[[ Selected extract open ]]

Hearings are underway for Supreme Court nominee Amy Coney Barrett. She has been doing well. There are plenty of sources for highlights. Mostly I want to talk about the Constitution and what the Supreme Court’s role is according to our law.
Amy Coney Barrett shows she doesn't need notes to answer Senators' questions image from New York Post |
We recently went through the first three Articles of the
Constitution, dealing with the legislative, executive, and judicial branches.
Article III covers the judicial branch. There are briefly written limits describing
the duties of the federal judiciary. The problem we’re in right now is the
extension beyond those limits.
It may be that these hearings are used by future generations
as a basic lesson on the Constitution. Judge Barrett has answered questions in
a way that explains the Court’s role in adjudicating according to the law, not
according to what some partisan wants the outcome to be.
There was a line of questions on Tuesday, from Senator Amy Klobuchar,
former Democrat presidential candidate. She wanted to know whether, as justice,
Barrett would adhere to stare decisis in all cases—which has been the
purpose of the questioning all along, to know whether she will go along with previous bad rulings that the Democrats like. Klobuchar asked in reference to a Texas
Law Review article Barrett had written using the term superprecedent.
It’s a term I hadn’t heard before, but Barrett defines it when asked:
Senator Klobuchar questions Judge Amy Coney Barrett screenshot from here |
ACB: The way that it’s used in the scholarship, and the way
that I was using it in the article that you’re reading from, was to define
cases that are so well settled that no political actors and no people seriously
push for their overruling. And I’m answering a lot of questions about Roe,
which I think indicates that Roe doesn’t fall in that category. And
scholars across the spectrum say that doesn’t mean that Roe should be
overruled. But descriptively it does mean that it’s not a case that everyone
has accepted and doesn’t call for its overruling.
Klobuchar asks again about Roe. Gets the same
response. Asks again about United States v. Virginia Military. Gets the
same response.
The denseness of the Democrat questioners is a product of an
ideological mind that isn’t open to another way of thinking.

[[ Selected extract closed ]]
[[ Information shown open ]]

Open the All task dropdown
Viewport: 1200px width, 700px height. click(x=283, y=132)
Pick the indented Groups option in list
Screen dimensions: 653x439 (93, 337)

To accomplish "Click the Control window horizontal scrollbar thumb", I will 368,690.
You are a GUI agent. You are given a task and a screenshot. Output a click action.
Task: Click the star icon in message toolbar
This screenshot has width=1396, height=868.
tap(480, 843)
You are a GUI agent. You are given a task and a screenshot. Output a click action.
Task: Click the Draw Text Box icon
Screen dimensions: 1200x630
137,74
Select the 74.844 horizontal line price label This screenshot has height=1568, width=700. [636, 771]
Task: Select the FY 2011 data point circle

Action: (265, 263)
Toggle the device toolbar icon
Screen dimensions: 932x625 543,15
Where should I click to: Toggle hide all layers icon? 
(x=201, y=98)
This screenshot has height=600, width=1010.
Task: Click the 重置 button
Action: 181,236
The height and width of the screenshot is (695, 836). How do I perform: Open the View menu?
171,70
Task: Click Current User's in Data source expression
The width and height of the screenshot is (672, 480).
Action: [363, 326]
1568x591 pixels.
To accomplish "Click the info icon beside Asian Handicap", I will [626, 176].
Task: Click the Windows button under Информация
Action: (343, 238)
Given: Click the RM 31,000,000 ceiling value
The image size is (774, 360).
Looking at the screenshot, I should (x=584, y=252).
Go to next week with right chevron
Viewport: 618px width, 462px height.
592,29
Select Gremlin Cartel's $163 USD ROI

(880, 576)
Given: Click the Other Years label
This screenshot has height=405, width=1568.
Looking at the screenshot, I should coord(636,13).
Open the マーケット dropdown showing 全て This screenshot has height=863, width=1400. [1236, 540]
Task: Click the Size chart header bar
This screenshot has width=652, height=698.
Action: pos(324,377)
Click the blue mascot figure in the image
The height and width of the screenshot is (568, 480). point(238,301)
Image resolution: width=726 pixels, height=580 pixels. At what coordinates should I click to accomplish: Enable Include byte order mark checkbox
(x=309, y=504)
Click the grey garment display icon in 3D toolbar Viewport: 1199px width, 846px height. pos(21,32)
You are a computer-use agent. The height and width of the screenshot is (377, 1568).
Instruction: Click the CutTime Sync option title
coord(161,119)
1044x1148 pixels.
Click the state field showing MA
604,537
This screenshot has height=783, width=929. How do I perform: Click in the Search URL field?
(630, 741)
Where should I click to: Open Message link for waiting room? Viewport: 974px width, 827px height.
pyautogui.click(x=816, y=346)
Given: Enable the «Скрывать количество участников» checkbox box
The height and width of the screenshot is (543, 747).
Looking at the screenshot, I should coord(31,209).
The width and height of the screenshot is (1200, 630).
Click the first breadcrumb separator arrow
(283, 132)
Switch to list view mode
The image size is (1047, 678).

[[ Information shown closed ]]

In the text on the Barrett confirmation hearings, how does Barrett define the term "superprecedent" when Senator Klobuchar asks about it?

Solved exercise:
She defines it as cases that are so well settled that no political actors and no people seriously push for their overruling.